Place the bar on the top of your traps with a clean-width grip (as you would for a back squat) and the feet at approximately hip-width and the toes turned out slightly. Keep the weight balanced on the heels while maintaining full foot contact with the floor. Bend slightly at the knees only, keeping the trunk vertical and the weight on the heels. Transition immediately at the bottom of this dip and drive aggressively with the legs against the floor to accelerate the barbell upward. As you finish the extension of the legs, begin pushing against the bar with the arms, quickly lifting the feet and transitioning them into the split position, punching the arms into a locked-out overhead position. Secure and stabilize the bar overhead before recovering from the split into a standing position with the bar still overhead.
With the bar starting behind the neck, it is already in the plane it should be in when overhead, and the trunk is already very slightly inclined as it should be in the overhead position, so the bar and trunk have directly vertical paths.
The most common errors in this exercise are leaning the trunk forward and pushing the hips back during the dip. While the trunk will begin and remain inclined forward slightly because of the placement of the bar behind the neck, it’s important that it not lean farther forward in the dip.

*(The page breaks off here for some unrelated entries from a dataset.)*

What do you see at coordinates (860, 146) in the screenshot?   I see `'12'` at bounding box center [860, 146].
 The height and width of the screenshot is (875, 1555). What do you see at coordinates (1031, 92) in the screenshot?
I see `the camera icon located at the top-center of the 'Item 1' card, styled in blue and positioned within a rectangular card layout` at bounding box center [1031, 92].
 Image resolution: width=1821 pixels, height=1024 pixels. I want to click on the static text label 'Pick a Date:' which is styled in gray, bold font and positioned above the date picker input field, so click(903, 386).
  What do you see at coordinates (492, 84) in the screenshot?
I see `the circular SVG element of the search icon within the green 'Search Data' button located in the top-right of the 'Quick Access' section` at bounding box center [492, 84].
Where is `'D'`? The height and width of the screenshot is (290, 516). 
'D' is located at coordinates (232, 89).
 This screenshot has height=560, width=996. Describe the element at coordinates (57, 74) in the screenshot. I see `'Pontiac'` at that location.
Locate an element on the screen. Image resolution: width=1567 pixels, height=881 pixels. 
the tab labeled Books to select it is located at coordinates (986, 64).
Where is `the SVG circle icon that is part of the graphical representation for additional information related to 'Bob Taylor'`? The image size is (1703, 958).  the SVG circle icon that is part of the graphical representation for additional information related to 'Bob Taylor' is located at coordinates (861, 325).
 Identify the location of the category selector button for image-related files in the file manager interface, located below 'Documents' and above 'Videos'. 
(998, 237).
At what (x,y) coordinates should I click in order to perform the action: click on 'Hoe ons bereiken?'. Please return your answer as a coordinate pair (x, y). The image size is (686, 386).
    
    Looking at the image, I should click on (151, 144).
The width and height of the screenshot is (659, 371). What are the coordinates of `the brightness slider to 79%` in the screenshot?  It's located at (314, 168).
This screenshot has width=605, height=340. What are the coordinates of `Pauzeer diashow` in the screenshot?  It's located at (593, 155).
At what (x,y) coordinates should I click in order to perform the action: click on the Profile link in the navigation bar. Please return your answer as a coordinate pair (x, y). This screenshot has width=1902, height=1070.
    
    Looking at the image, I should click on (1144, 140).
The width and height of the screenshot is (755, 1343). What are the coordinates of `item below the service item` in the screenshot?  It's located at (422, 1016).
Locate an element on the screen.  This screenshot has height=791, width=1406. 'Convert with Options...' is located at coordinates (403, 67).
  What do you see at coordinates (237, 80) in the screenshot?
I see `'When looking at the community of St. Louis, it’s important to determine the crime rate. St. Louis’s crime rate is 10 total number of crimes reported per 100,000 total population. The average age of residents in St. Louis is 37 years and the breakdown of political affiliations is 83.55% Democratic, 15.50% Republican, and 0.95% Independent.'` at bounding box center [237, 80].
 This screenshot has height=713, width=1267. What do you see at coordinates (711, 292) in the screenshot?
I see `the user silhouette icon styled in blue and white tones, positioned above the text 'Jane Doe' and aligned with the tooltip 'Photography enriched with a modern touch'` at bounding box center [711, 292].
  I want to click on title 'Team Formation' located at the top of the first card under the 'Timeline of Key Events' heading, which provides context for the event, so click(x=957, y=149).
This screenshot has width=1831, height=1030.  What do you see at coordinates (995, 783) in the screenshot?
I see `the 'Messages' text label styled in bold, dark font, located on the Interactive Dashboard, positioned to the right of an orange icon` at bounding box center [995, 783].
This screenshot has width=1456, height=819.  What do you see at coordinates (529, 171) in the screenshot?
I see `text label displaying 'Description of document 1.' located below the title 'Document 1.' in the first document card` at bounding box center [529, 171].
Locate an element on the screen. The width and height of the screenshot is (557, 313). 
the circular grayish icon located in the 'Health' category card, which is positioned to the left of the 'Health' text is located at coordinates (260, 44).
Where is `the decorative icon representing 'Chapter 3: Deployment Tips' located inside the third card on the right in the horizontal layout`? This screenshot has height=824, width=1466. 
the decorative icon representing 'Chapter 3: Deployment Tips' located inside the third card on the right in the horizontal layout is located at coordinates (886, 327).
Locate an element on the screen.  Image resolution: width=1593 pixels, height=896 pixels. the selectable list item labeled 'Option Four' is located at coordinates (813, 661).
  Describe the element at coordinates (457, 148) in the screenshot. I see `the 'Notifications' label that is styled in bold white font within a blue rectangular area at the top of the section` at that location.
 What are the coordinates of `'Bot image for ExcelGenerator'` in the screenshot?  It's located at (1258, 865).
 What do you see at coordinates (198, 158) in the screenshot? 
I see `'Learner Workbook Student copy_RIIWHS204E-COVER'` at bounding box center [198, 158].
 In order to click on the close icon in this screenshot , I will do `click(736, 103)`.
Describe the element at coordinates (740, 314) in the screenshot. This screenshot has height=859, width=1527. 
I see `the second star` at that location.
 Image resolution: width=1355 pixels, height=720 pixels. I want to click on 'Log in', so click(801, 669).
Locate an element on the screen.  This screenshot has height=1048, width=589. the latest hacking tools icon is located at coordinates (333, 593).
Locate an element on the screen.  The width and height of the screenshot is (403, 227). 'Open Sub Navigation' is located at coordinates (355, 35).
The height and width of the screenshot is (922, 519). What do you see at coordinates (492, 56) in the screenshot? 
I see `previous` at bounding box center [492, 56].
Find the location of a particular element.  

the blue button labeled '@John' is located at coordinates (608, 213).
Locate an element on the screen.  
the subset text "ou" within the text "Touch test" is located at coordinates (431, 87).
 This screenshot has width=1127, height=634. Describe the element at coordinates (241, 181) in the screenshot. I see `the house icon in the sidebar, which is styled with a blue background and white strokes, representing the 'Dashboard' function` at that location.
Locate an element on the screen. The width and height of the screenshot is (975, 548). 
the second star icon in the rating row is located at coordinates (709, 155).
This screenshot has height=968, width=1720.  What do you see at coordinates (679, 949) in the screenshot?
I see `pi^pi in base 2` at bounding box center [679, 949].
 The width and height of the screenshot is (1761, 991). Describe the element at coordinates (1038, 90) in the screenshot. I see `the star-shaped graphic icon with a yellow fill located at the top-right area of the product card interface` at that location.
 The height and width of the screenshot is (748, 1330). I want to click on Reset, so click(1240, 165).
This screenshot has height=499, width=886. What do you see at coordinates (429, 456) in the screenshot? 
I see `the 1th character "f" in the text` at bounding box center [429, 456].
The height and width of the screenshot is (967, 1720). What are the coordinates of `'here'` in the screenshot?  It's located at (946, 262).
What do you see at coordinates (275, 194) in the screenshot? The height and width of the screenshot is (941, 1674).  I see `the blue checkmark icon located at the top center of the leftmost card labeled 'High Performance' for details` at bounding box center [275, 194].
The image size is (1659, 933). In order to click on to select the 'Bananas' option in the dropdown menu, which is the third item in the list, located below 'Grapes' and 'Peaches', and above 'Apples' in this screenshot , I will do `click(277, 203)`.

The jerk behind the neck can serve a few purposes. Because the bar and trunk begin in the same positions they will need to end up in the receiving position, the direct paths simplify the movement and the exercise can serve as a good teaching or remediation exercise for lifters who have trouble getting the bar behind the neck overhead when jerking from the front. It can also be a substitute for the jerk during periods of injury or pain in the wrists, shoulders or elbows that prevent jerking from the front. Finally, some lifters will be stronger and more confident from behind the neck, making the jerk behind the neck a way for them to get more weight overhead to develop both overhead strength and confidence in the jerk.
The jerk behind the neck can be programmed in the same way as the jerk—usually 1-3 reps from 70% up to the lifter’s maximum jerk, and sometimes beyond. It can also be used as a technique primer with light weights, or as light technique work at any time.
Jerks from behind the neck can be done with any of the jerk receiving positions: split, power, push and squat.